[Pixel coordinate grounding data]

-- Opening Marker --

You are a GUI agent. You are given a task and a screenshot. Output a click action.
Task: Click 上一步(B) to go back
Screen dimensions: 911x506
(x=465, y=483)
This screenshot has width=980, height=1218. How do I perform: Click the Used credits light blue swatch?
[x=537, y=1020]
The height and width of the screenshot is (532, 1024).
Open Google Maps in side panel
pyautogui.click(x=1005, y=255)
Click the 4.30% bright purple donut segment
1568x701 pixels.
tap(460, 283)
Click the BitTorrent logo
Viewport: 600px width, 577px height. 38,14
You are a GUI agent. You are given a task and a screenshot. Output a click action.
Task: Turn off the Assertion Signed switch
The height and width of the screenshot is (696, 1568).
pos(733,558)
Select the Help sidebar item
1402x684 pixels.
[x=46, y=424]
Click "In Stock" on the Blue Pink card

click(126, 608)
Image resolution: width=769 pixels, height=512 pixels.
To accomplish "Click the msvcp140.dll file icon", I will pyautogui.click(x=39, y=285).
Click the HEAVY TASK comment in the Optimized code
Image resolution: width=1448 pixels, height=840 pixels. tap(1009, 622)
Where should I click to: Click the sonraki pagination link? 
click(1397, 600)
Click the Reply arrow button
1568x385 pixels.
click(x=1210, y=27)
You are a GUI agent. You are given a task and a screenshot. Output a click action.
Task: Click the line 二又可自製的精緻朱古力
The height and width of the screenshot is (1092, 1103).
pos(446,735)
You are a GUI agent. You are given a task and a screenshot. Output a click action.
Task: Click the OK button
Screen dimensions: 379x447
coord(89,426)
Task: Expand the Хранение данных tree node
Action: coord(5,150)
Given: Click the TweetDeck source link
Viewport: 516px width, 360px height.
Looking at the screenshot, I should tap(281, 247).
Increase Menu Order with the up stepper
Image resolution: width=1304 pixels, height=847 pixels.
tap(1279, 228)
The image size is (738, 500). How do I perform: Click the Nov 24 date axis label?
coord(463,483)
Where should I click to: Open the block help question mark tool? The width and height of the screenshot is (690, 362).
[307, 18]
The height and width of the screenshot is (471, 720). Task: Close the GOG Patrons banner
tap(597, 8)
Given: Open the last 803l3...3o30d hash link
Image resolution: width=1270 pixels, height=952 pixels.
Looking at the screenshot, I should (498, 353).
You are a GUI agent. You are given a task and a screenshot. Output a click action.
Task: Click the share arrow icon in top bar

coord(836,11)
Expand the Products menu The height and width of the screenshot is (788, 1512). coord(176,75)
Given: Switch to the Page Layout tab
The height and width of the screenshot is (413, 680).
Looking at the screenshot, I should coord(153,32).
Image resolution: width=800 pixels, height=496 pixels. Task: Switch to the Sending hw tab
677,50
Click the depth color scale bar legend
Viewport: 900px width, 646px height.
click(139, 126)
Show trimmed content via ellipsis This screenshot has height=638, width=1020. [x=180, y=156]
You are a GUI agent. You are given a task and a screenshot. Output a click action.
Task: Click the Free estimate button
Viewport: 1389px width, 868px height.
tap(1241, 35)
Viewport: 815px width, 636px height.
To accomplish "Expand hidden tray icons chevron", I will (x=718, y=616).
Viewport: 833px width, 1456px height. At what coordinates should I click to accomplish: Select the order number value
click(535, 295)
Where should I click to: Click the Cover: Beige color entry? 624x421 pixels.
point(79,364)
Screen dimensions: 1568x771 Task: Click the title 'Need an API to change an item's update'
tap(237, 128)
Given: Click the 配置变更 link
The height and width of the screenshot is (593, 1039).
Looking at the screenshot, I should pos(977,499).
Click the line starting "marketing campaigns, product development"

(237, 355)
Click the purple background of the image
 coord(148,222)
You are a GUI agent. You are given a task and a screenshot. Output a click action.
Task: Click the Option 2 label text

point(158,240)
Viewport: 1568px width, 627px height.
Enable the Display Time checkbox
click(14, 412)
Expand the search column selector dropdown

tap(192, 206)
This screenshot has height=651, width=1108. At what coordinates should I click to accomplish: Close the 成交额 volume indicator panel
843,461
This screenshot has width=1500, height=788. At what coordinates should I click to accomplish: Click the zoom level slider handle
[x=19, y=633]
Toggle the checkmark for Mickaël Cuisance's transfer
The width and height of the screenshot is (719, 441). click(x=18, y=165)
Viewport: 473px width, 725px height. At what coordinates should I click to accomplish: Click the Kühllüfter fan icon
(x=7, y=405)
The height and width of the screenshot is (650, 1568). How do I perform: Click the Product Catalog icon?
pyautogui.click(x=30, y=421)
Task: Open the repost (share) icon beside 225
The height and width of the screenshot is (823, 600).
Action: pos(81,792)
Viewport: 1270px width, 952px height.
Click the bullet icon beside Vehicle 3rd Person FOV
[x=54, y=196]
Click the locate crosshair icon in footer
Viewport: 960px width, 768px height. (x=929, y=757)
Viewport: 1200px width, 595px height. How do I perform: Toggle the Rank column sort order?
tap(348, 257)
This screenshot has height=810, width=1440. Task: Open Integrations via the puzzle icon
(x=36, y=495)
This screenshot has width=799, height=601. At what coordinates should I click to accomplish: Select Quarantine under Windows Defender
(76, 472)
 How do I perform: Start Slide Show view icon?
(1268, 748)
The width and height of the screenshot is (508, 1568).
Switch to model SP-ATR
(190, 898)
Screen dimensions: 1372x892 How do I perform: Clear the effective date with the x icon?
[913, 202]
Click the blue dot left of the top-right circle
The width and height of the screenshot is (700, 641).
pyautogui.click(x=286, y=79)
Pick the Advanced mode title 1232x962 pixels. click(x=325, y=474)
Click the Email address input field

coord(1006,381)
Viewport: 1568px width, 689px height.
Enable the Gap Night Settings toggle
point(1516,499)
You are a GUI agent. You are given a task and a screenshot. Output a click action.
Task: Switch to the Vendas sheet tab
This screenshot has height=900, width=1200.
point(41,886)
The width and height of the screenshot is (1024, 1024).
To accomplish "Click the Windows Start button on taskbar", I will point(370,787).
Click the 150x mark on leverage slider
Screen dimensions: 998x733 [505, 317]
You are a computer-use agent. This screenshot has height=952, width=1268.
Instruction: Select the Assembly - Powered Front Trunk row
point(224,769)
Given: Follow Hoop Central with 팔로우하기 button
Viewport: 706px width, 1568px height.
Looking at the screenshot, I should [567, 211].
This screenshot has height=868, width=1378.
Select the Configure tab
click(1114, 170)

-- Closing Marker --

*What needs to be done:*
Some lines above may contain the string "will". State how many of them the records have, and nothing more.

*Your solution:*
3